To do
In the listing below, locate the line containing "Where should I click to: Click" and the line containing "This screenshot has height=1096, width=1386.". Output both of them and every line between, exactly as written, and nothing more.

▬▬▬▬▬▬▬▬▬▬

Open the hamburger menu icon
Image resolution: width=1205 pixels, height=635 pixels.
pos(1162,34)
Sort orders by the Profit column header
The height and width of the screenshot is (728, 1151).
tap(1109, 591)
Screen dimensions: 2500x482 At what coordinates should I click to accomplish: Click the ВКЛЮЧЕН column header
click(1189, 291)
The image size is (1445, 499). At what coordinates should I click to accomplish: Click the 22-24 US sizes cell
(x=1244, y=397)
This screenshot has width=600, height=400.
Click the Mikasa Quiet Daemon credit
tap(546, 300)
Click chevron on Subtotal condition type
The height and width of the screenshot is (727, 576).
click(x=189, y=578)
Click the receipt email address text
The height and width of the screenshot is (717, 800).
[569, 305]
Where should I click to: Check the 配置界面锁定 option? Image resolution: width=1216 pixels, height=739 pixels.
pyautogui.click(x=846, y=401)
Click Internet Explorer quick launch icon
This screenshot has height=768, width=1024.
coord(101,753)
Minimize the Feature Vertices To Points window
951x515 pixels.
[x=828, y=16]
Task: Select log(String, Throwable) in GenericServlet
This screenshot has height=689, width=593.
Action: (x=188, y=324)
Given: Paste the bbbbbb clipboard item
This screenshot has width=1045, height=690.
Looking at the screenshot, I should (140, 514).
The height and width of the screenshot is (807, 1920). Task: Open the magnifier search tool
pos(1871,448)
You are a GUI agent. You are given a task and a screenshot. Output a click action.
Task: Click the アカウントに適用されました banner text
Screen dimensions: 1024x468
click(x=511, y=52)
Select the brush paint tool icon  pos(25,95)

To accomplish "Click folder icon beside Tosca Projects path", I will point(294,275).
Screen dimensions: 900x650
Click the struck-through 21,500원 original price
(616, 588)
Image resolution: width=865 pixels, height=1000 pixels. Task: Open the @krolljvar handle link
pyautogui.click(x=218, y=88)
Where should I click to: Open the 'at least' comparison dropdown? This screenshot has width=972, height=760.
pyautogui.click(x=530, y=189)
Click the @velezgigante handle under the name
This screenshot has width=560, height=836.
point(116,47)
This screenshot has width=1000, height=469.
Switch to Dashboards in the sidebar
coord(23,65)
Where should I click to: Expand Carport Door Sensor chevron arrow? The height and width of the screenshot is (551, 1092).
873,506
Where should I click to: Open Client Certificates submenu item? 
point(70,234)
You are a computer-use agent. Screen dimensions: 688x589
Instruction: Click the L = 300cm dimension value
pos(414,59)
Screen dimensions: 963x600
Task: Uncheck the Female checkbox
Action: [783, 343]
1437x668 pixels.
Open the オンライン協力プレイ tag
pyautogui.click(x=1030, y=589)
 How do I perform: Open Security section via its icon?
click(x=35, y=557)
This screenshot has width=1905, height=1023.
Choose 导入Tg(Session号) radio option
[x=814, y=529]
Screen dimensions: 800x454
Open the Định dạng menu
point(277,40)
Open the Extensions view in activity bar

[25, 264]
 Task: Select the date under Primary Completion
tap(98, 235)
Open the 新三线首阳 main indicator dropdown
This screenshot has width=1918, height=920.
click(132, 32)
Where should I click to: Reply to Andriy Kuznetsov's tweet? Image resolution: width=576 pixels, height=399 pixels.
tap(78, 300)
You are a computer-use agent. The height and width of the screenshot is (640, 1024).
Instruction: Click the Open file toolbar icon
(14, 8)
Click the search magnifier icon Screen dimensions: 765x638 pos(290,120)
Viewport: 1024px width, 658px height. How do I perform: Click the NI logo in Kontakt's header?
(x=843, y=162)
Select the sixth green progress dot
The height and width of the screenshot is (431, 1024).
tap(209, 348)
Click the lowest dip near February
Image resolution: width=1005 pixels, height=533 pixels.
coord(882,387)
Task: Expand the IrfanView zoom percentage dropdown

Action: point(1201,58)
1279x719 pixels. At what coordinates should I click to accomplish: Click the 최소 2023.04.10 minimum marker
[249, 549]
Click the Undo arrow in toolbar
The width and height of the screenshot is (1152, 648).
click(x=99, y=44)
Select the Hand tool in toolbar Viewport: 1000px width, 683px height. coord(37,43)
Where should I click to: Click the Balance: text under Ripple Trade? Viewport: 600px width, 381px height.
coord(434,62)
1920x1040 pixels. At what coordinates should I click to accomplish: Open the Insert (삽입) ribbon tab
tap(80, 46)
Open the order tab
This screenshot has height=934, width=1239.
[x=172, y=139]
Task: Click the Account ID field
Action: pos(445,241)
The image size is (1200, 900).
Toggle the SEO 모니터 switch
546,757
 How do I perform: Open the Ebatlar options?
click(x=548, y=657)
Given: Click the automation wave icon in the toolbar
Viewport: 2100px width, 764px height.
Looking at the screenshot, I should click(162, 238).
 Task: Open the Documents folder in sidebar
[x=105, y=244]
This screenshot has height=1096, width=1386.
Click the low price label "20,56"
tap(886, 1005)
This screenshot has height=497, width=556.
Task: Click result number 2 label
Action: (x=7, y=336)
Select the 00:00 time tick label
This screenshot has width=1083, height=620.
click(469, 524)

▬▬▬▬▬▬▬▬▬▬

Answer to this problem
Where should I click to: Click the Balance: text under Ripple Trade? Viewport: 600px width, 381px height.
coord(434,62)
1920x1040 pixels. At what coordinates should I click to accomplish: Open the Insert (삽입) ribbon tab
tap(80, 46)
Open the order tab
This screenshot has height=934, width=1239.
[x=172, y=139]
Task: Click the Account ID field
Action: pos(445,241)
The image size is (1200, 900).
Toggle the SEO 모니터 switch
546,757
 How do I perform: Open the Ebatlar options?
click(x=548, y=657)
Given: Click the automation wave icon in the toolbar
Viewport: 2100px width, 764px height.
Looking at the screenshot, I should click(162, 238).
 Task: Open the Documents folder in sidebar
[x=105, y=244]
This screenshot has height=1096, width=1386.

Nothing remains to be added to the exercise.